Woah, record industry - bad move holding the Grammys mere hours after the Nereffid's Guide Awards. They're just so anti-climactic, you know?
Here, take a look at this year's winners and nominees.
Who the hell chooses these things? Oh, I'm being mean, I know. It's fascinating, though, to compare the Grammys with my version of What The Critics Think. The Best Classical Album was MTT's Mahler 8, which got positive reviews but nothing like the reception that my Recording of the Year, the Alsop Bernstein Mass, got.

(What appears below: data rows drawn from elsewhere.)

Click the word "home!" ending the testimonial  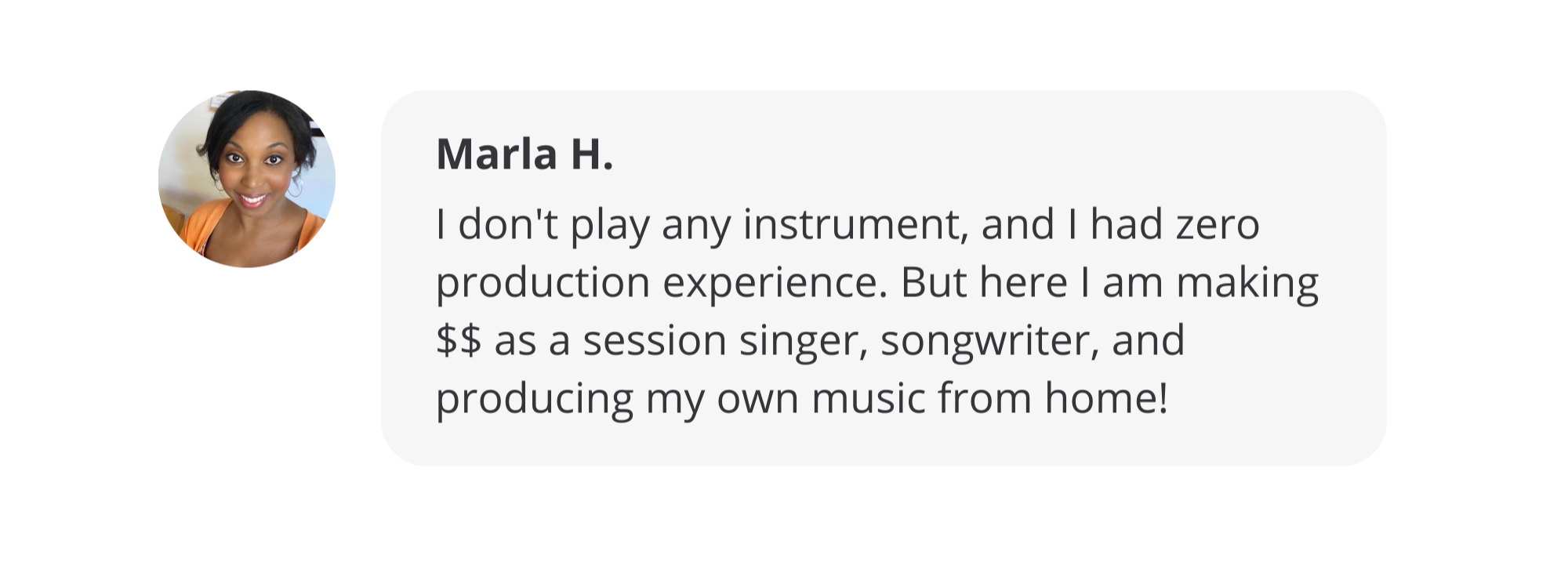(1106, 398)
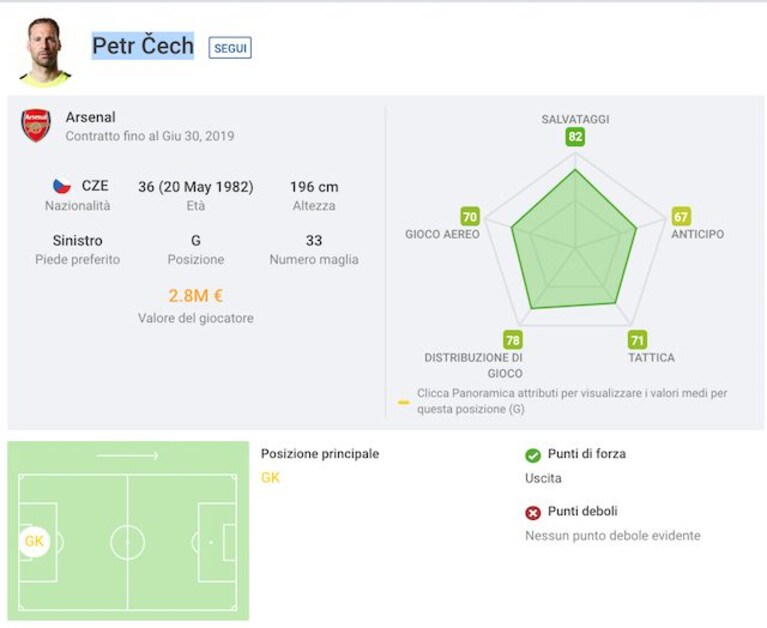The height and width of the screenshot is (628, 767).
Task: Open the Arsenal team link
Action: click(90, 117)
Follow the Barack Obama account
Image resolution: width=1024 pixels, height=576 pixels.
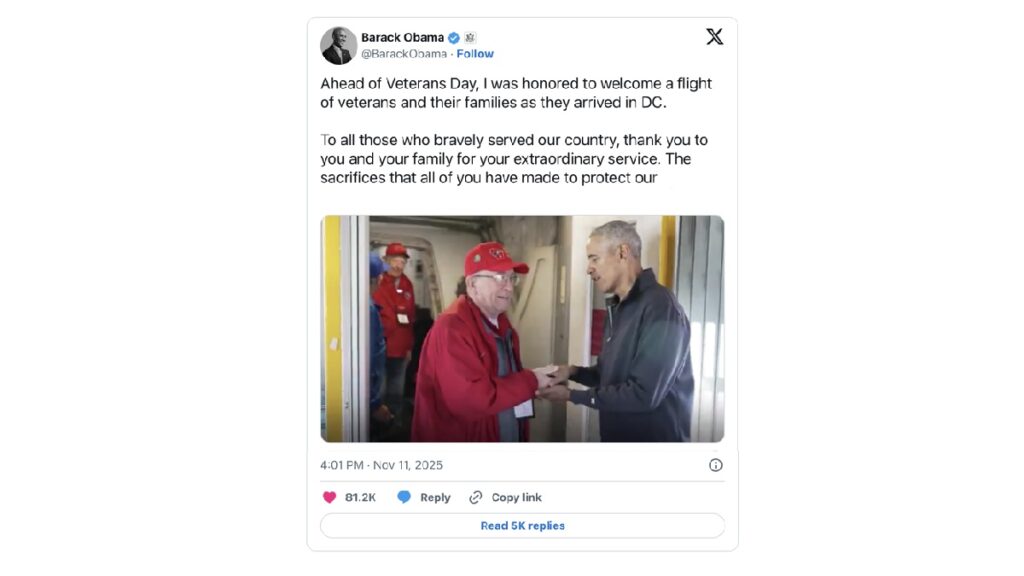[475, 54]
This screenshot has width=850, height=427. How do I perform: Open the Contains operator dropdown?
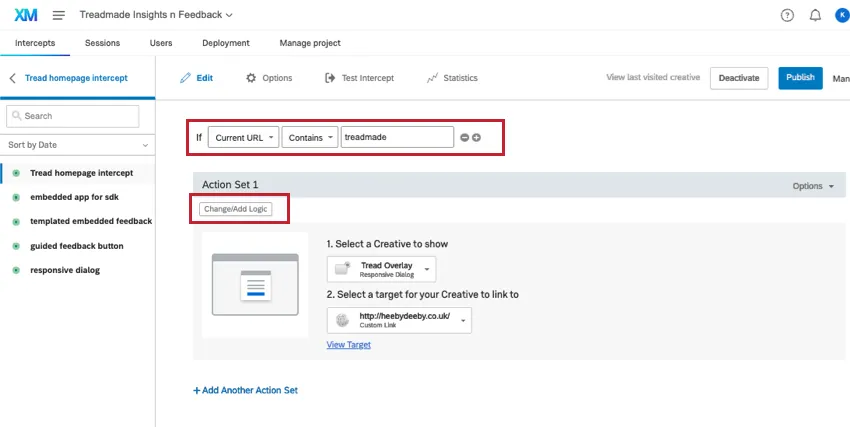(308, 137)
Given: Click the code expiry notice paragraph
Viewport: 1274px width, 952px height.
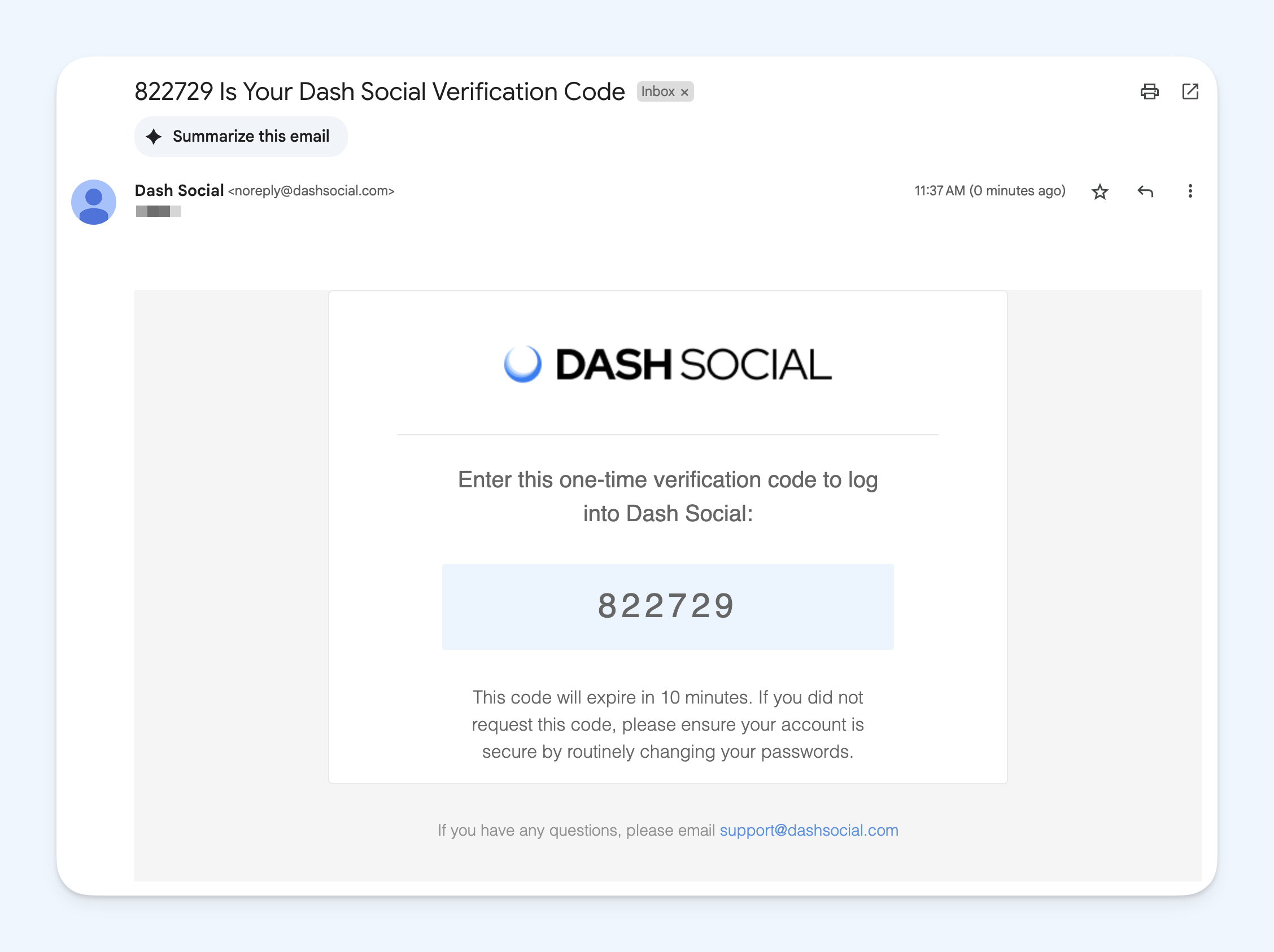Looking at the screenshot, I should [667, 724].
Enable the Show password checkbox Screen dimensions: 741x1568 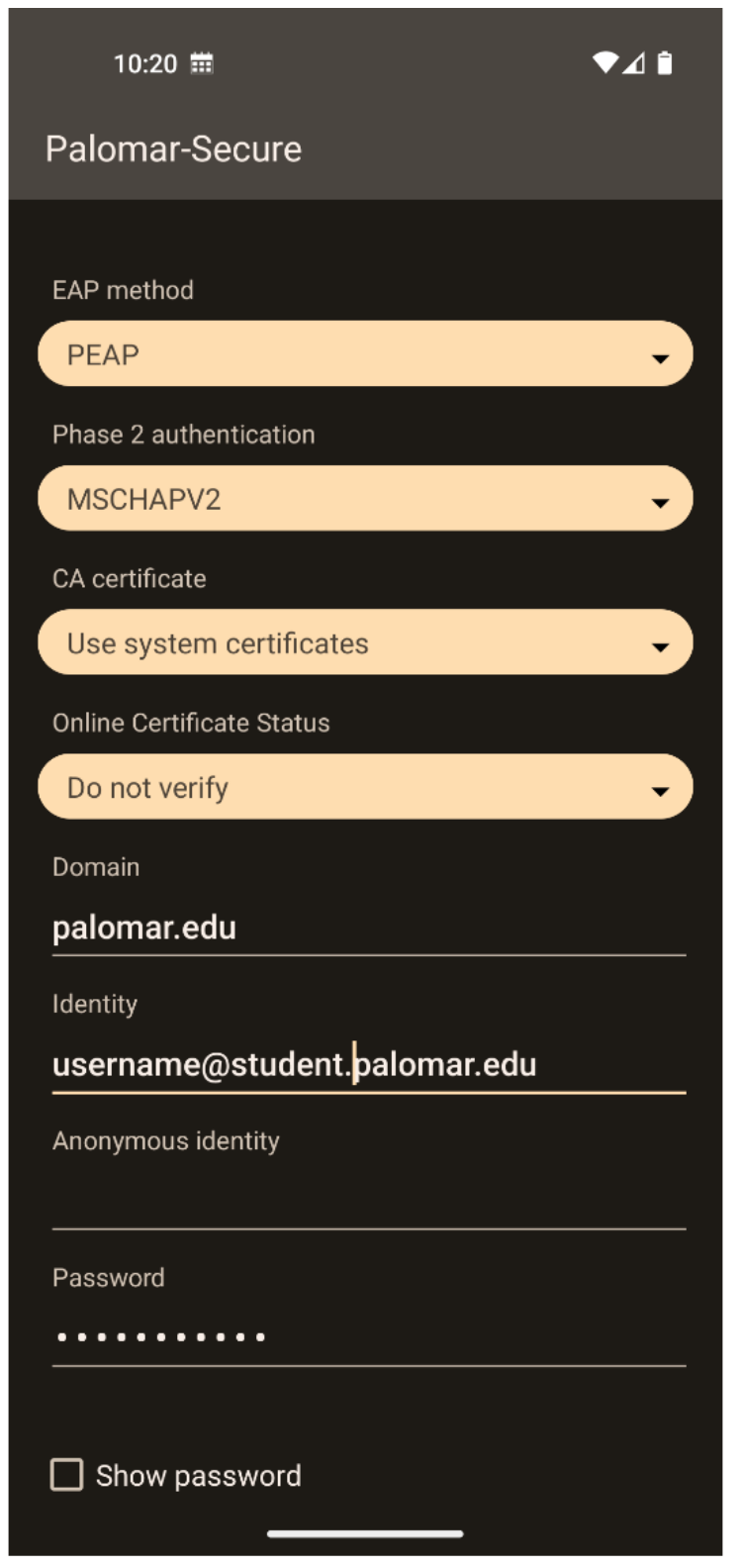coord(67,1475)
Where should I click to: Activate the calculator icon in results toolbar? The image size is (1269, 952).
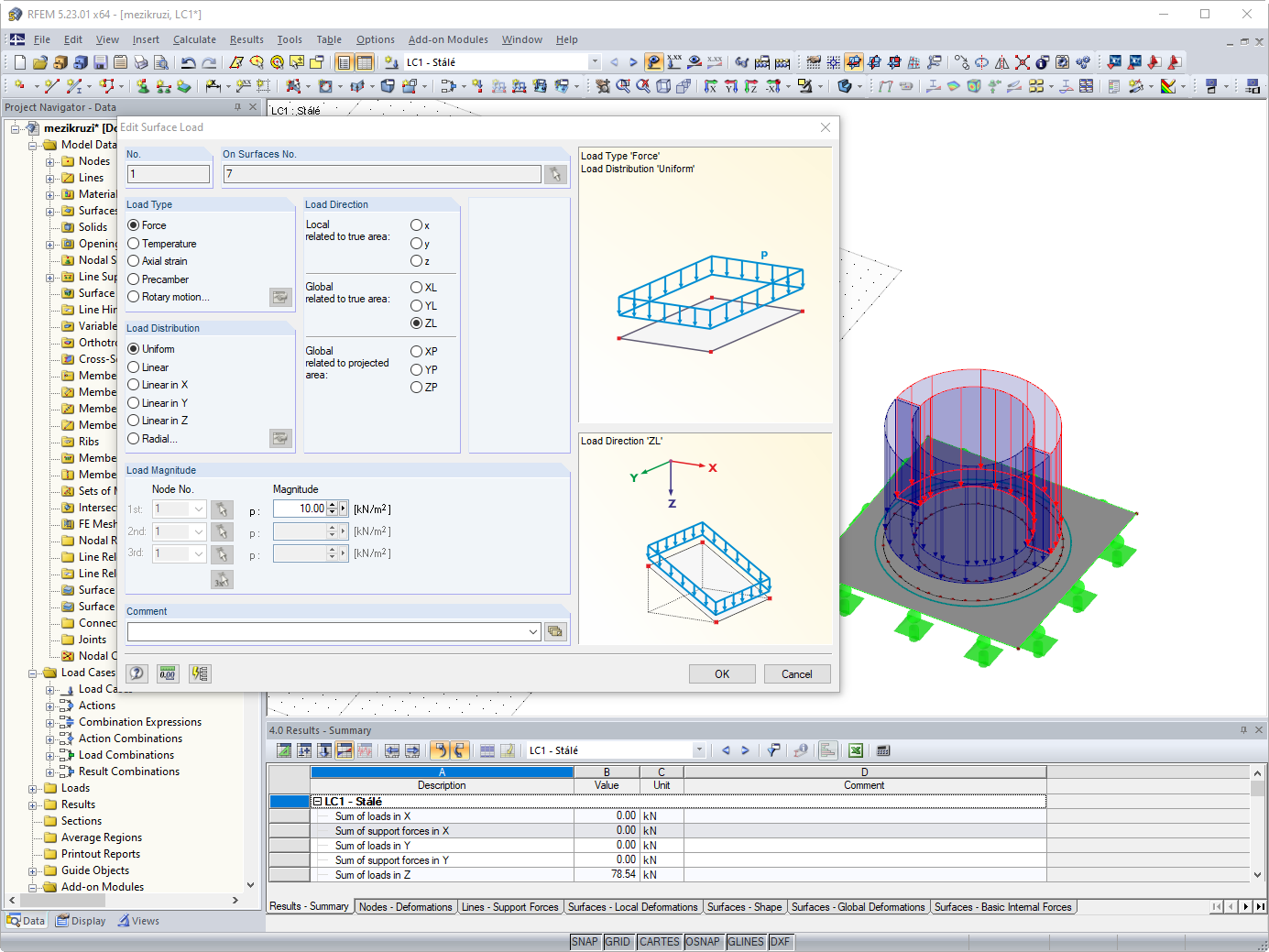pyautogui.click(x=882, y=750)
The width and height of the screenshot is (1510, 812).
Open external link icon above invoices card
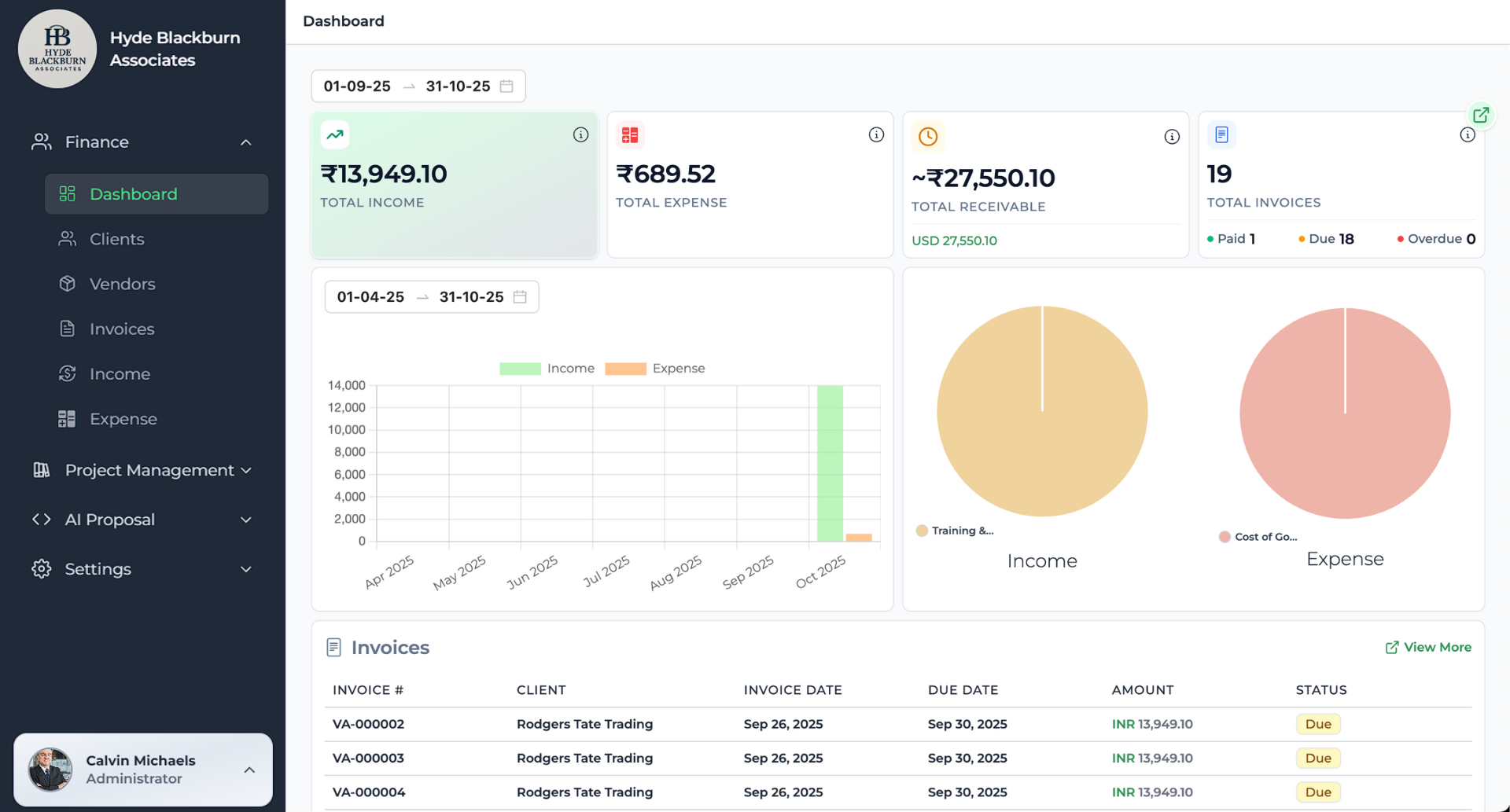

As for the other 3 nominees, the Shostakovich won my Opera award, Levine's Ravel got a few very good reviews but didn't make it onto the long list, and the Naxos Ravel L'enfant... was absolutely nowhere (which is to say, not a single reviewer thought it was very good).
Best Orchestra Performance? The Szymanowski very nearly made runner-up for me, and Zander's Bruckner 5 was the only other one you could call a contender.
Best Opera? The Shostakovich, obviously. Daniel Harding's Billy Budd was too old for inclusion this year but I think might have done well last year. I don't recall seeing reviews for the others.
And so it goes... some Nereffid Award contenders here and there, but also quite a few that made no impression at all. Maybe I'm just speaking from inside a coccoon, but the Grammy list seems rather arbitrary - almost as if the nomination process involved getting a big bag of CDs and picking a handful at random. This sort of vagueness is reinforced by the Best Small Ensemble Performance award, where voters had to decide between, for example, Vivaldi concertos and Josquin masses. Huh? Sure, any of us could pick a favourite, but how can you actually compare? That would be like the worst game of Top Trumps ever.